Second, to qualify as forgiveness my friend would have to save herself  “the expense of anger, the cost of hatred, the waste of spirits.”   The story of a once-for-all act of forgiveness can end with this savings.  An ongoing process in which a person copes with one loss after another sounds like it would be a very demanding thing to keep going.  Could it also be “the economy of the heart” in More’s sense?            

I wondered what else one could say, again at the abstract level available to those of us who weren’t there and don’t know what happened between my friend and the man who wronged her.  My near-total ignorance of psychological science keeps me from forming an intelligent opinion about the theories of Elisabeth Kübler-Ross, but it doesn’t keep me from thinking of her terminology, no more than my ignorance of what happened to my friend keeps me from trying to come up with something helpful to say to her about it. 

You may or may not remember Kübler-Ross’ name, but I suspect you’ve heard of one of her ideas.  In her 1969 book On Death and Dying, Kübler-Ross analyzed the process of grieving into five stages: denial, anger, bargaining, depression, and acceptance.   
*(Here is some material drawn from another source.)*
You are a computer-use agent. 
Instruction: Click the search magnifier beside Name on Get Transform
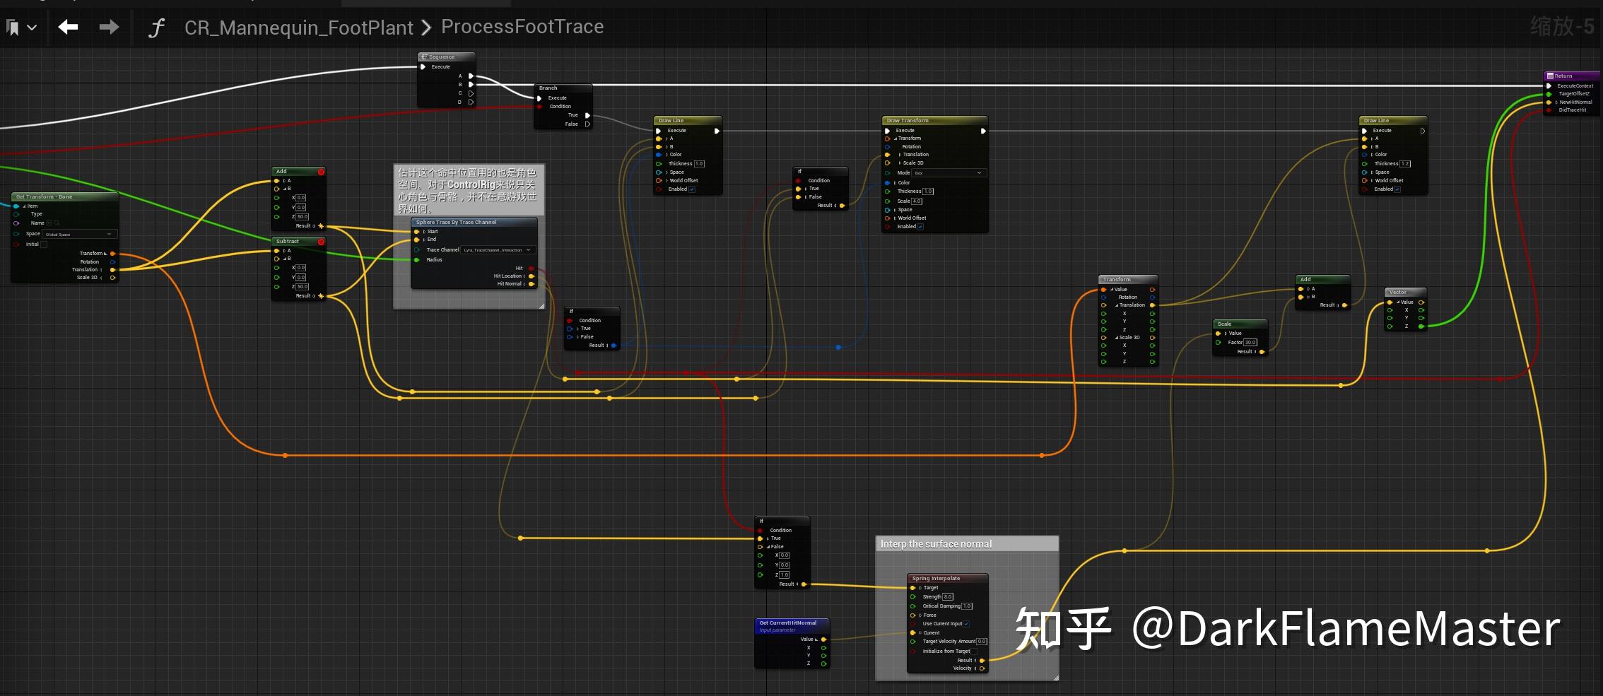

“Acceptance” was Kübler-Ross’ term for the period when a person facing an irreversible loss has dissolved all the aggressions and fantasies that have driven his or her first reactions to the loss.  This is a quiet period in which the person comes to terms with the new reality and prepares to make the most of it.  This would seem to fit Hannah More’s description of forgiveness. 

It strikes me that three of the other stages might be mistaken for forgiveness.  Denial, bargaining, and depression might all leave a person calm while someone who has done him or her wrong goes unpunished.  But they do not meet Hannah More’s test.  While they may not involve anger or hatred, they do restrict the person’s emotional and cognitive life.  If a person tries to stay in one of those stages longer than necessary, it will not represent the economy of the heart, but a vast and ever-growing expense. 
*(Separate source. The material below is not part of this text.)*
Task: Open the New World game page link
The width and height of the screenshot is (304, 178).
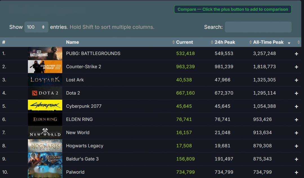Action: [78, 133]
Kübler-Ross did not regard the first four stages as disposable; one cannot go directly to acceptance of a major loss.  There are inner battles everyone who suffers an irreversible loss must fight.  Those battles may not always come according to the plan of campaign the five stages of grief model lays out, but to believe that one can simply come to peace with an irreversible loss without going through such battles is to engage in magical thinking.  

If we identify forgiveness as a function of acceptance, then we can see that injunctions to forgive can get in the way of growth towards forgiveness.  A person who believes that s/he must grant forgiveness immediately might try to stay in denial rather than deal with anger, or might turn his or her aggression inward and plunge ever deeper into depression. 

So, if my friend has to go through the whole grieving process every time she finds another wound, her “ongoing process” of forgiveness is going to be a way of life.